= Article =
1D-CNN: Replicating SeriesNetwork results using dlNetwork

4 vues (au cours des 30 derniers jours)
Ioannis Tsitsimpelis
Ioannis Tsitsimpelis le 23 Fév 2024
Hi,
I have trained a 1D-CNN with sequence data of varying size, but I would like to have finer control and so naturally I have been trying to replicate my results with a training loop. However, my training loop won't work unless I pad each batch before making it a dlarray. I don't want to pad or do anything else that would distort my data. Could anyone advise how a miniBatch containing varying size vectors is handled using the trainNetwork and how could I do the same in the training loop?
Otherwise, to replicate the results with both ways, Could I perhaps implement a dynamic batching method common to both? See snippets 1 and 2 for reference.

= Stored records =
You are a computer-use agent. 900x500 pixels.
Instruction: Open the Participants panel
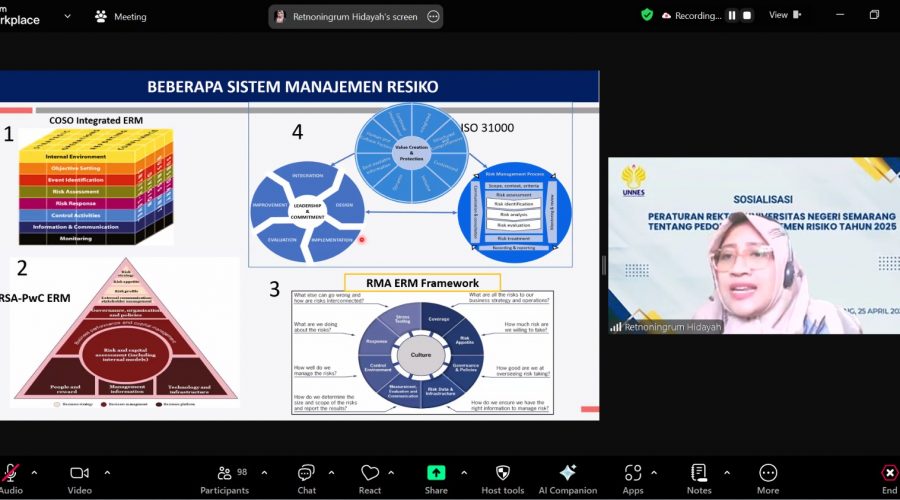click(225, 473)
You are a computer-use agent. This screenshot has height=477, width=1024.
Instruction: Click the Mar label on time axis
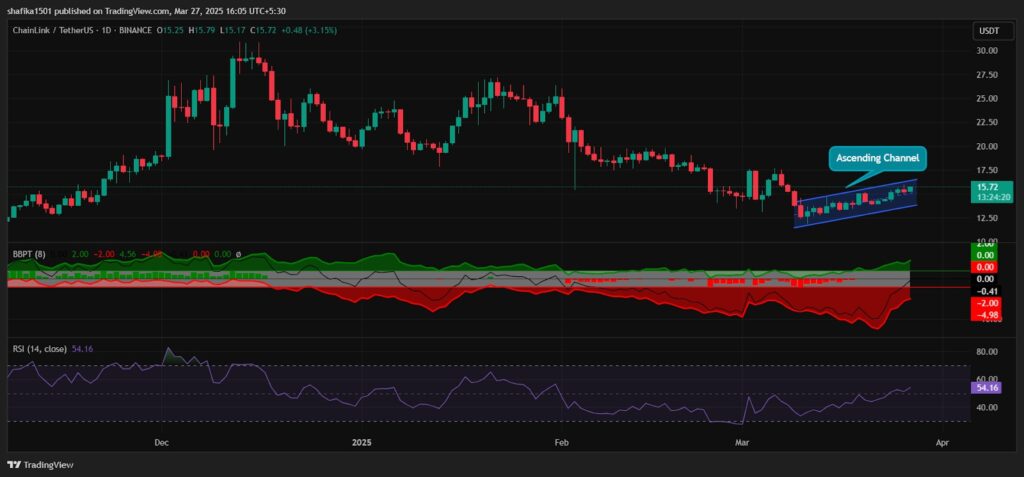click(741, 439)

==

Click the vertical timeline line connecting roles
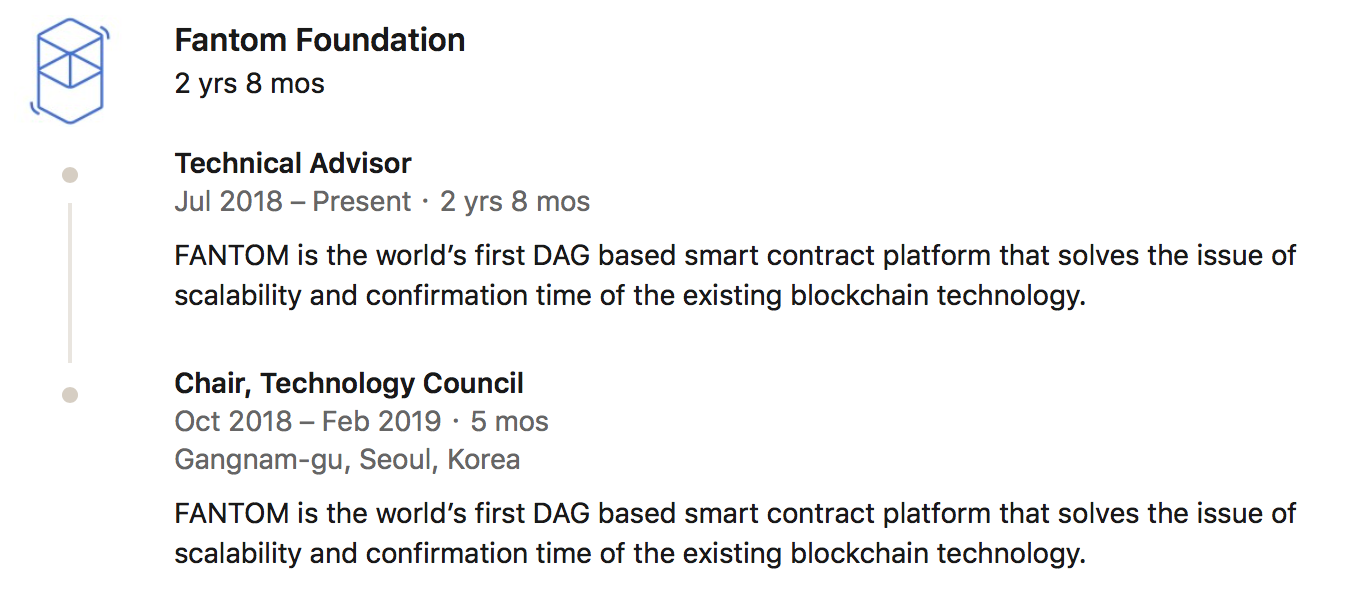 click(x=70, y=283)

--

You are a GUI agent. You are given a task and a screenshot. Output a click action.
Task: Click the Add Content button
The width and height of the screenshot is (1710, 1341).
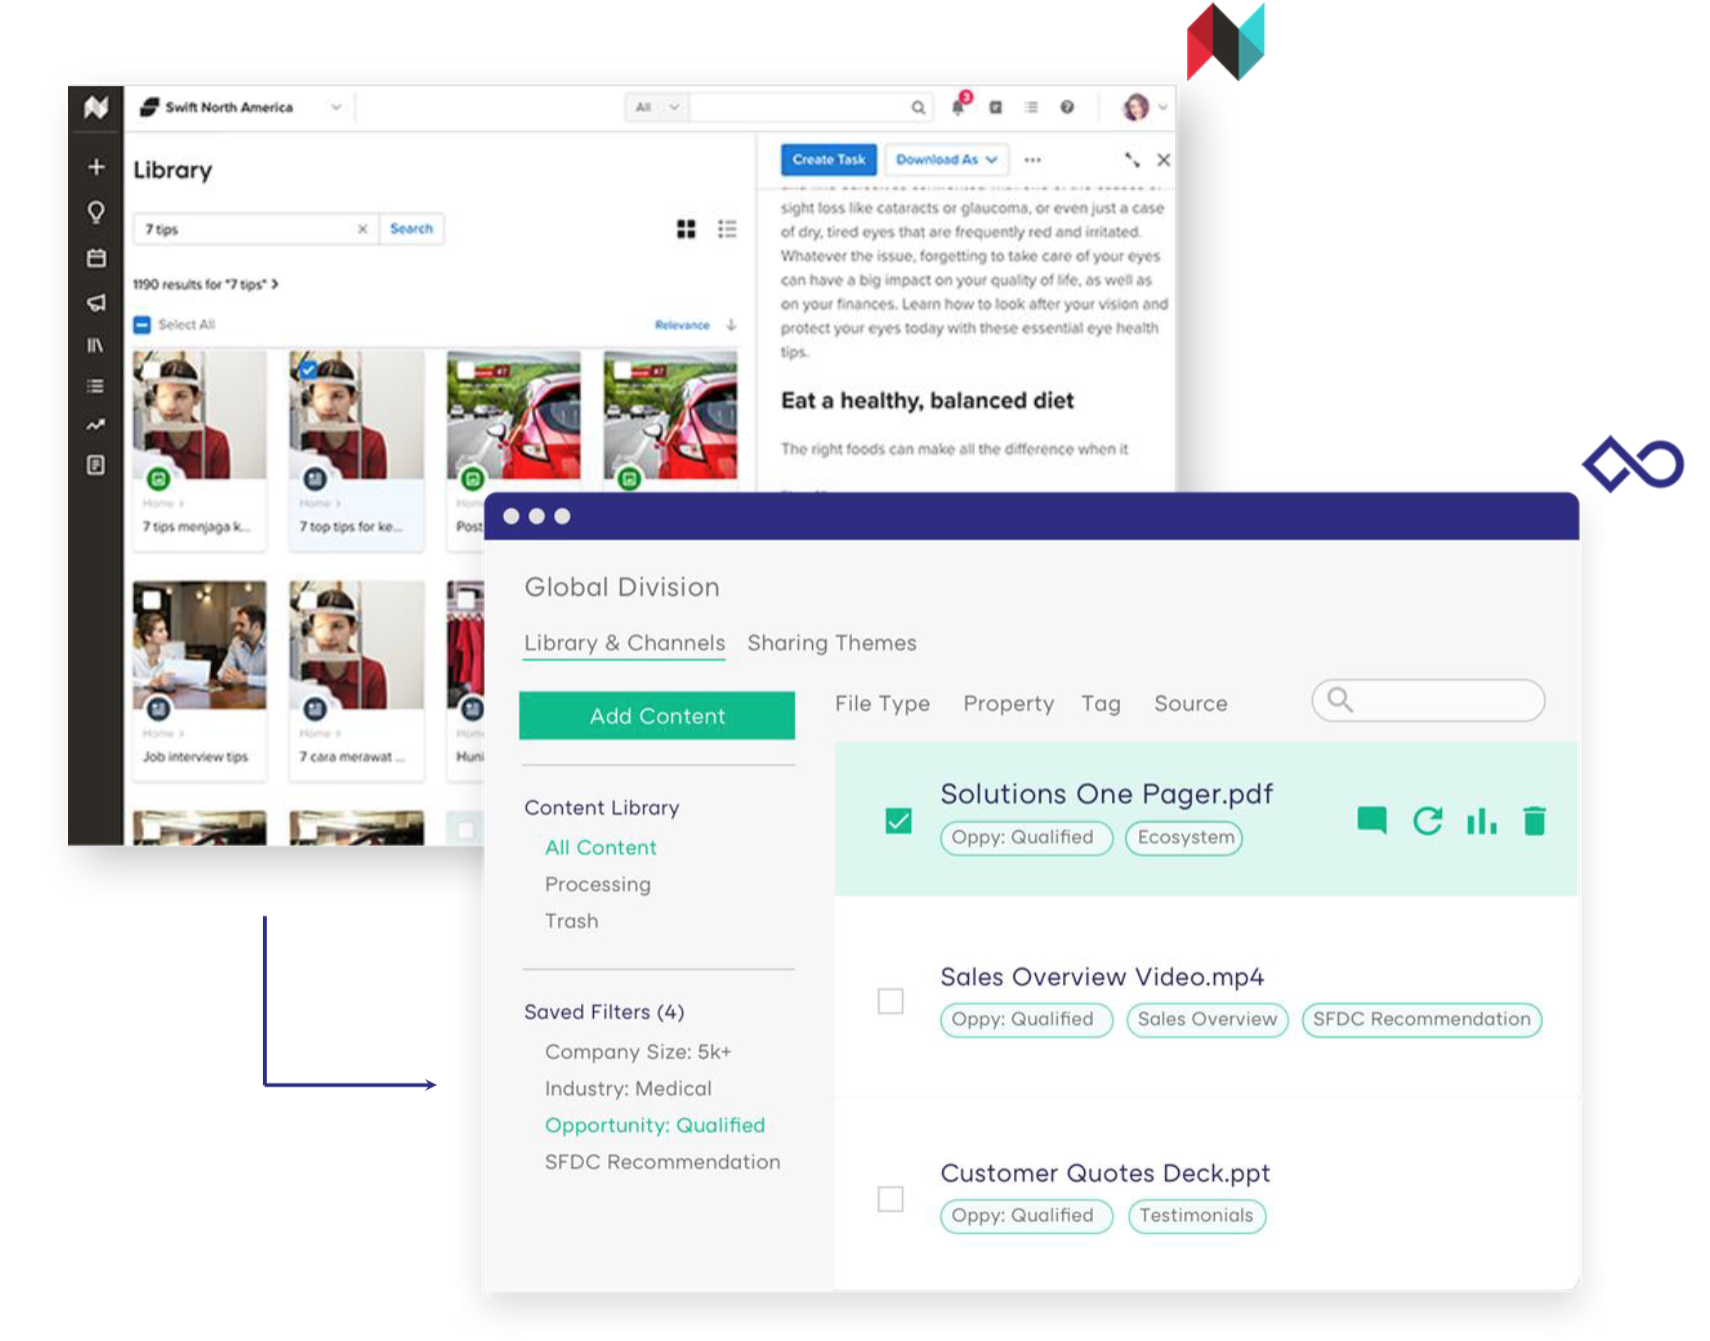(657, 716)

= Tasks =
1. Answer these questions about the forum post:
(a) What kind of network did the poster train?
(b) What must the poster do to each batch before making it a dlarray so the training loop works?
(c) What method does the poster suggest could be common to both ways of training?
2. According to the forum post, why is the poster trying to replicate the results with a training loop, and why do they want to avoid padding?
3. Reproduce the forum post from "1D-CNN: Replicating SeriesNetwork" to "2 for reference.".

= Exercise solutions =
1.
(a) A 1D-CNN, trained with sequence data of varying size.
(b) Pad each batch.
(c) A dynamic batching method.

2. The poster wants finer control than the original training gave, so they are trying to replicate the results with a training loop. They want to avoid padding because it would distort their data.

3.
1D-CNN: Replicating SeriesNetwork results using dlNetwork

4 vues (au cours des 30 derniers jours)
Ioannis Tsitsimpelis
Ioannis Tsitsimpelis le 23 Fév 2024
Hi,
I have trained a 1D-CNN with sequence data of varying size, but I would like to have finer control and so naturally I have been trying to replicate my results with a training loop. However, my training loop won't work unless I pad each batch before making it a dlarray. I don't want to pad or do anything else that would distort my data. Could anyone advise how a miniBatch containing varying size vectors is handled using the trainNetwork and how could I do the same in the training loop?
Otherwise, to replicate the results with both ways, Could I perhaps implement a dynamic batching method common to both? See snippets 1 and 2 for reference.